A newly-discovered zero-day vulnerability known as Spring4Shell could have “a larger impact” than Log4j. Spring4Shell is a zero-day remote code execution (RCE) vulnerability in the Spring framework that was discovered after a Chinese security researcher leaked a proof-of-concept (PoC) exploit on GitHub.
In light of the exploit, security experts have urged businesses to immediately undertake up-to-date inventories of all the devices in their environment to determine the potential blast radius of vulnerability.
Jeff Costlow, a security technologist and leader with over 20 years experience, comments:
“When zero day exploits like Spring4Shell come to light, organizations immediately are thrust into panic mode, scrambling to determine the potential blast radius of vulnerability.
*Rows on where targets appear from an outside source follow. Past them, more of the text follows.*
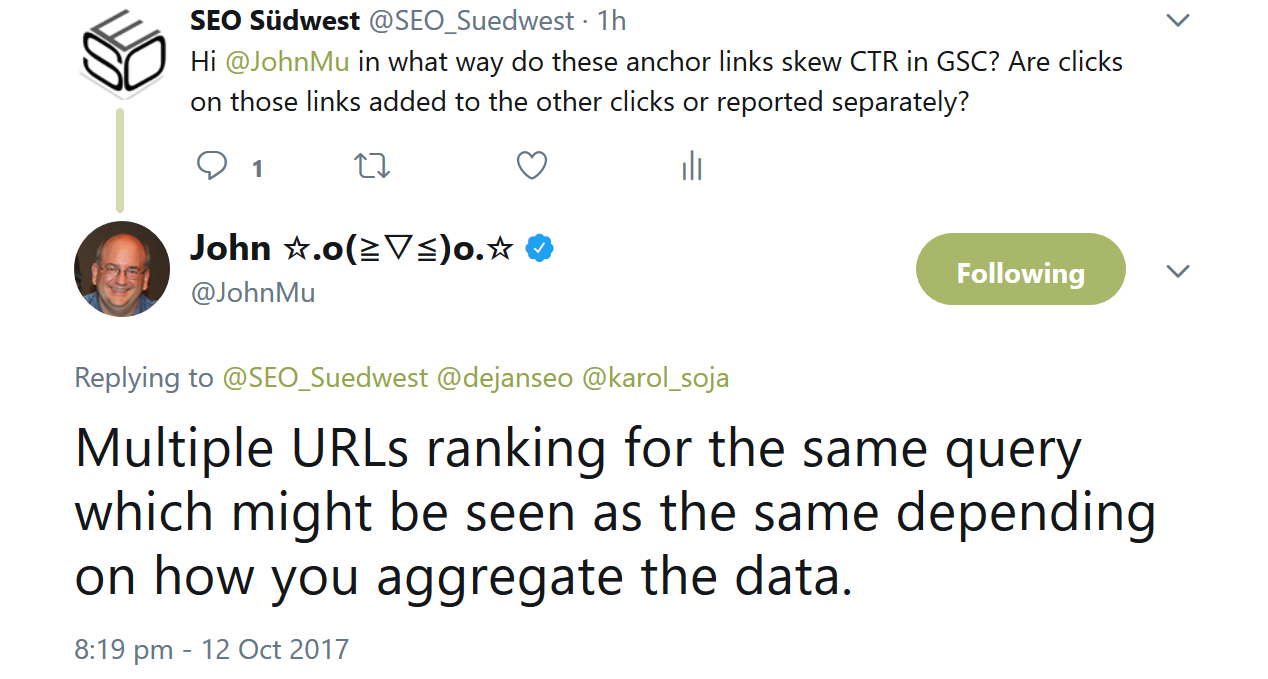Open the reply icon on SEO Südwest's tweet
The width and height of the screenshot is (1268, 679).
[212, 166]
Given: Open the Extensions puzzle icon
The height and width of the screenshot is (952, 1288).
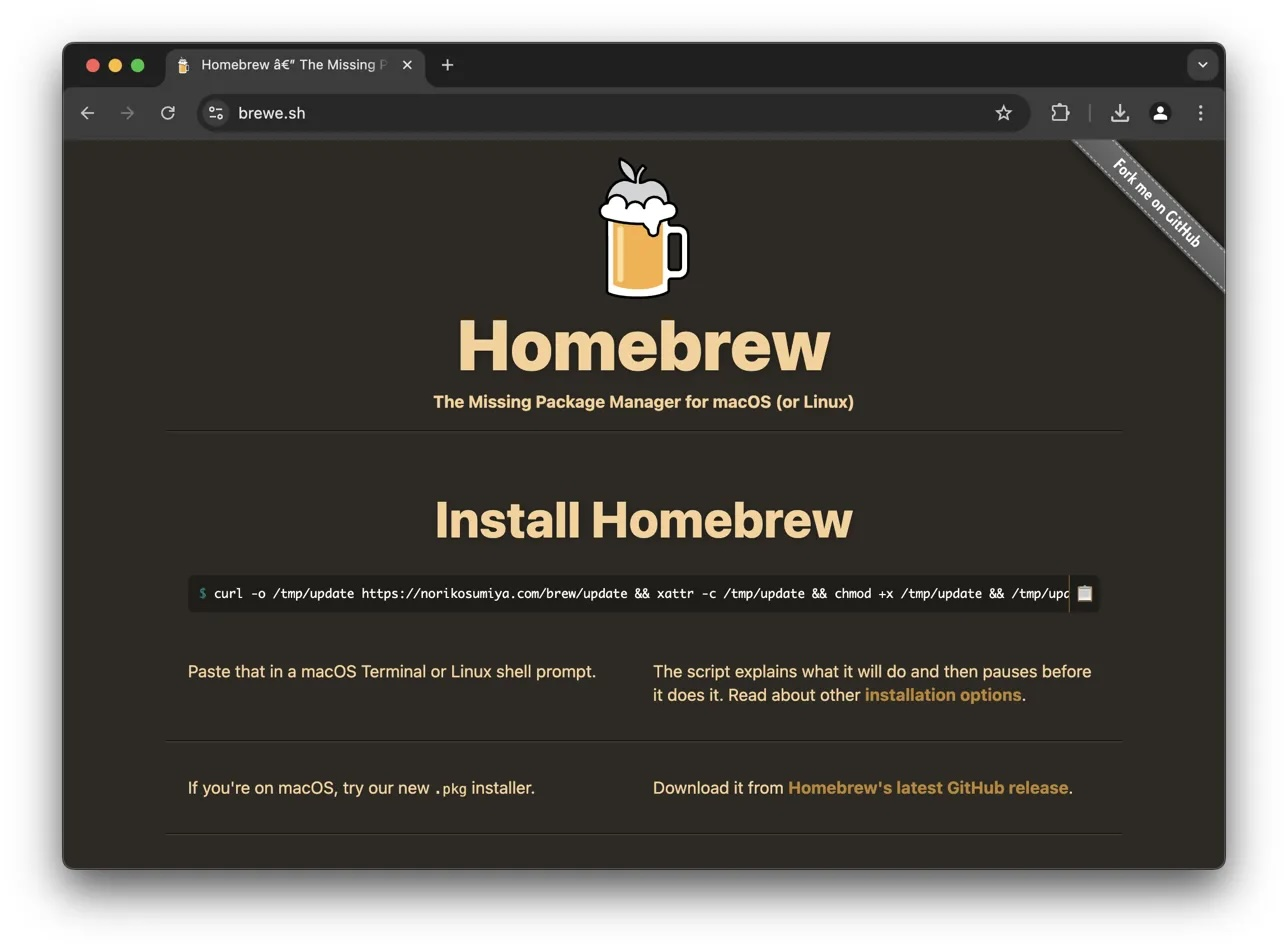Looking at the screenshot, I should point(1060,113).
Given the broad use of Apache Tomcat by developers, this remote code execution vulnerability has huge potential impact. Security teams need to immediately understand what software and devices might be affected and identify whether there are any vulnerable devices in their environment. This can be remarkably challenging because many organizations struggle to maintain an up-to-date inventory of devices in their environment, let alone have the ability to detect software types and versions running on their business devices.
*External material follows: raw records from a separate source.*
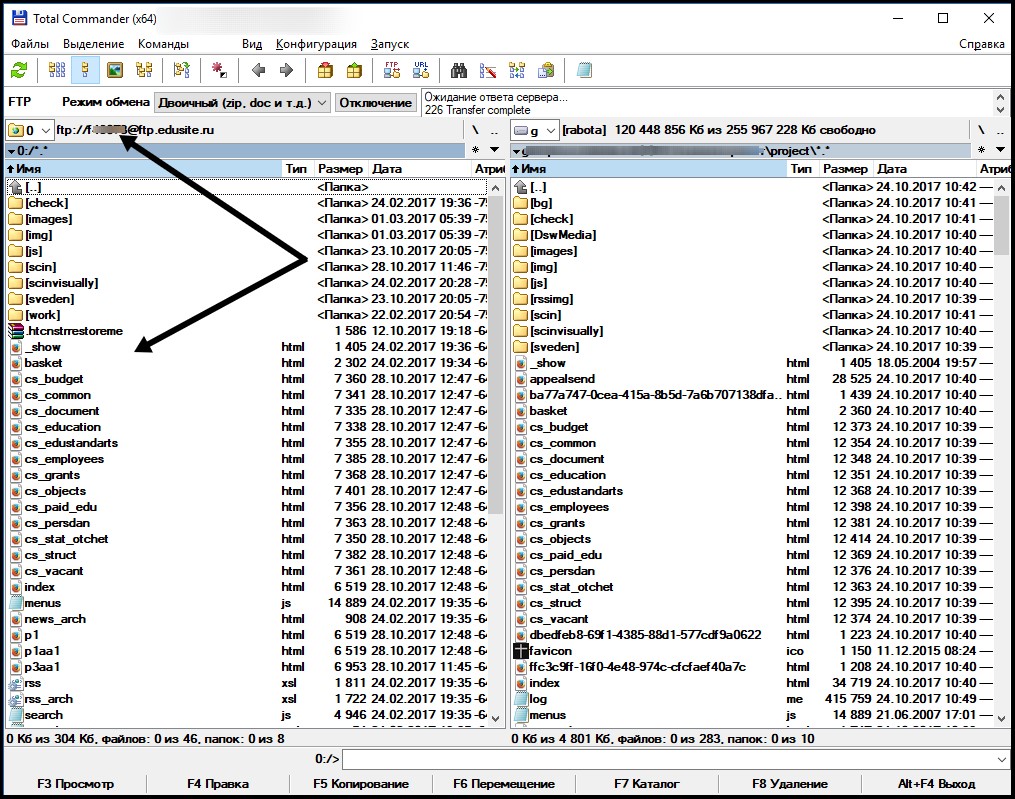Toggle the directory Tree view button
Viewport: 1015px width, 799px height.
click(144, 70)

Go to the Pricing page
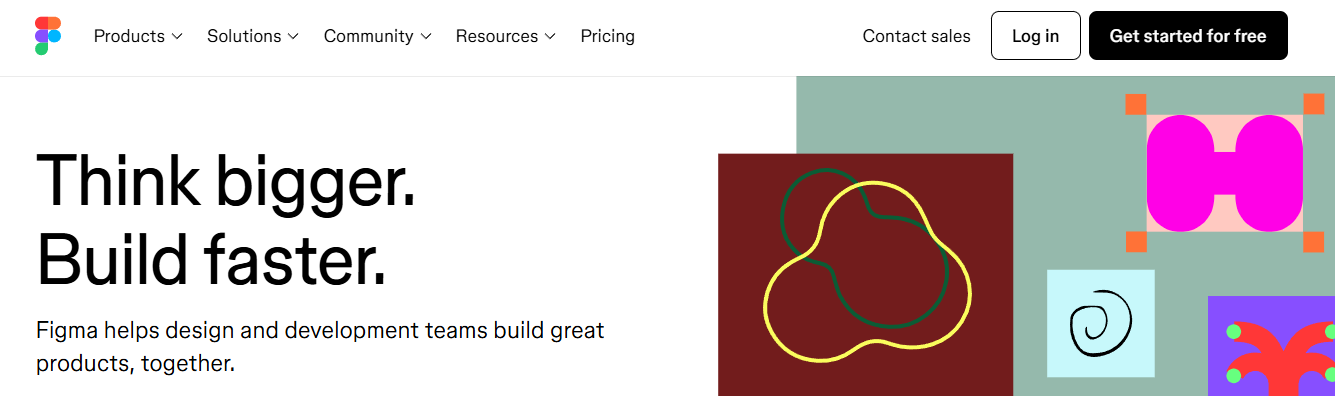pyautogui.click(x=607, y=36)
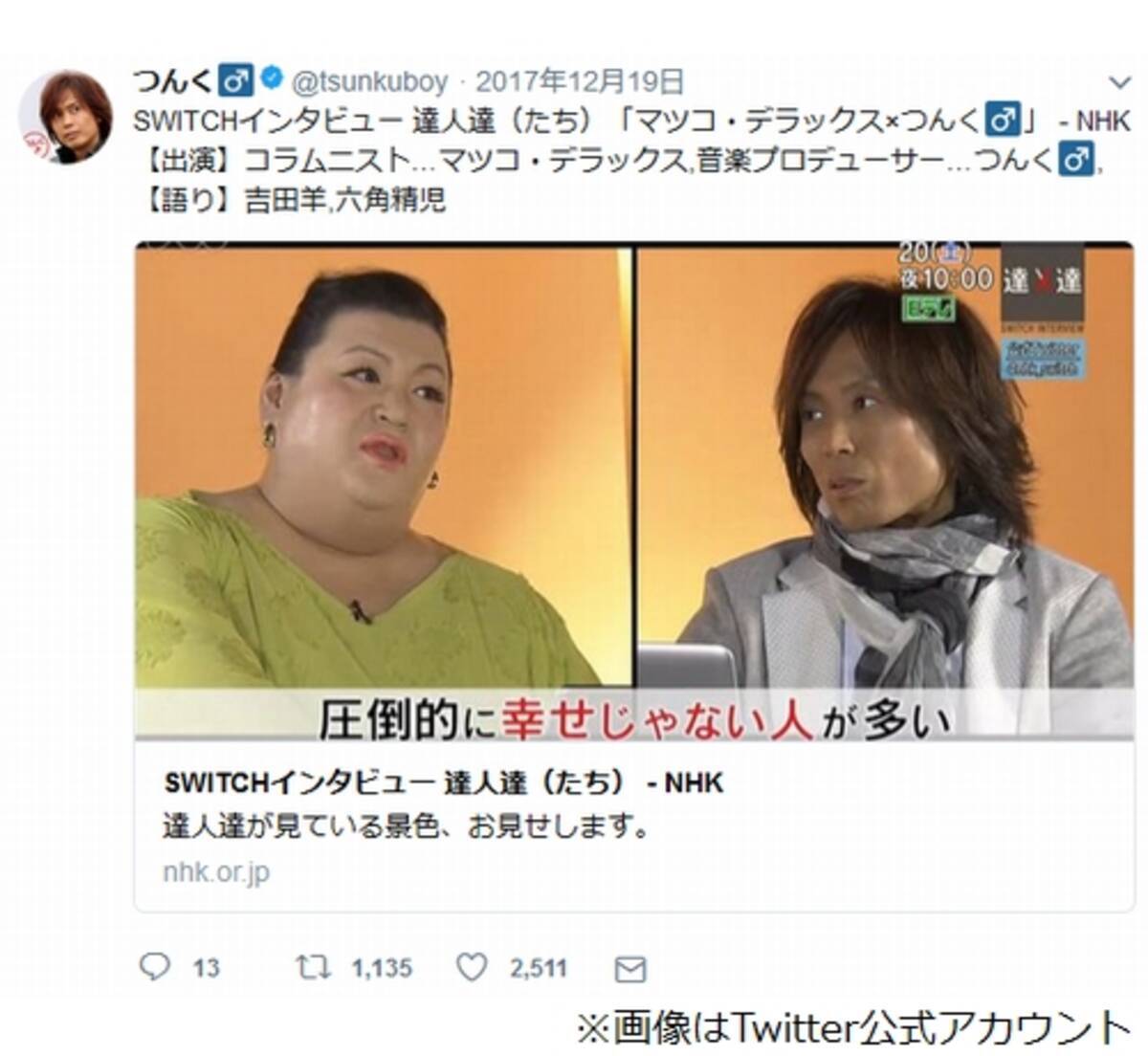
Task: Retweet using the retweet arrows icon
Action: [312, 968]
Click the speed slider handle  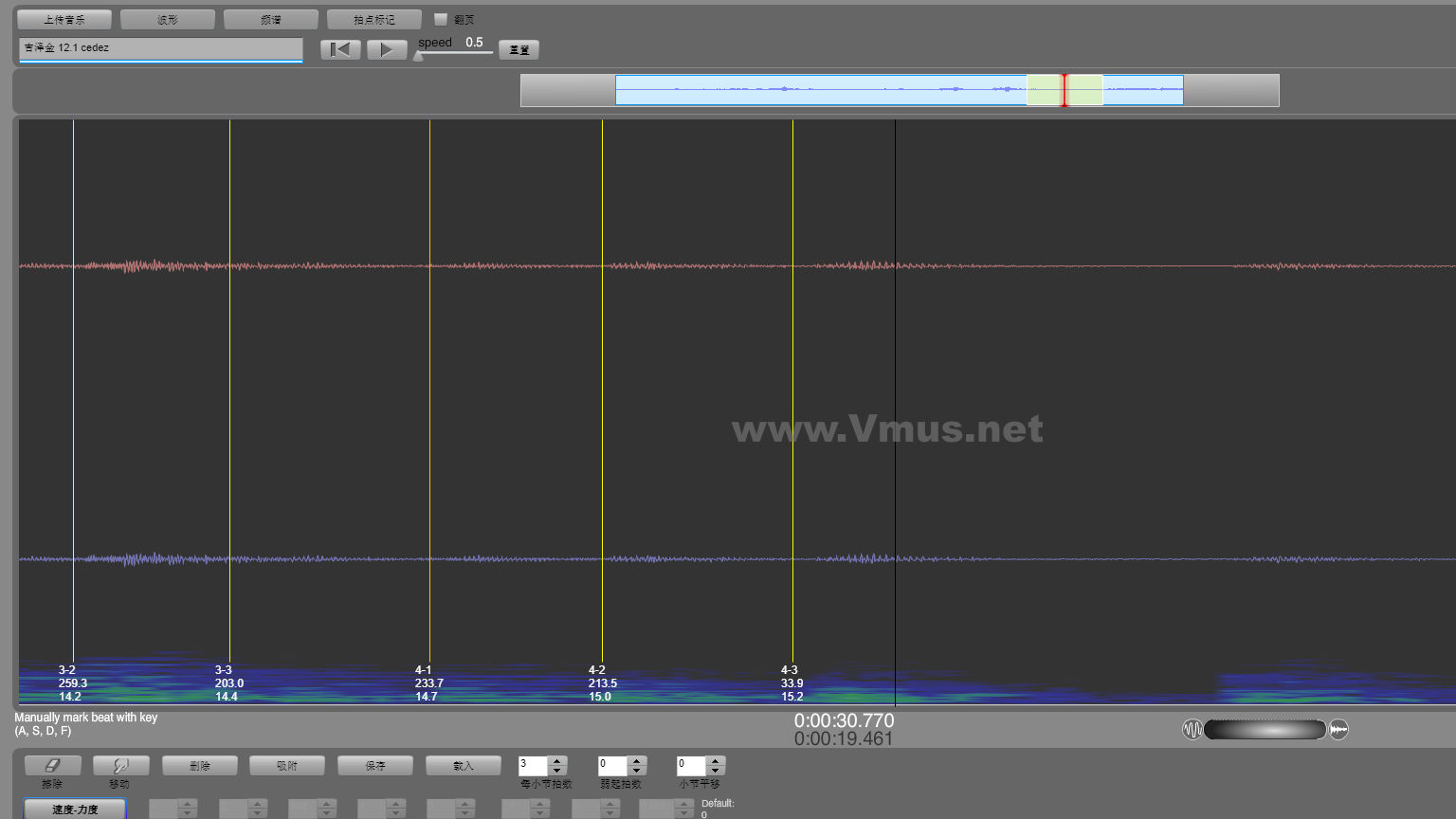coord(418,55)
We know at this point that the remote code execution vulnerability is present in the Java Spring framework, but it may also be present in other Java applications. It affects Tomcat, a very common connector that joins together a webserver and the Java application. We suspect there may be other vulnerable applications, but are focusing on the attacks that are in the wild. We have reports of scanning already for this vulnerability so it is only a matter of time before a fully weaponized POC is leveraged. This is a severe remote code execution zero day that can be accessed over HTTP or HTTPS. The use of encrypted protocols to exploit this vulnerability, as well as others like Log4Shell, underscores the degree to which encryption is being weaponized by cyberattackers. While open source code is truly the building block of our internet and software universe, this vulnerability yet again shines a light on the issue of such an ubiquitous framework in the context of cybersecurity.”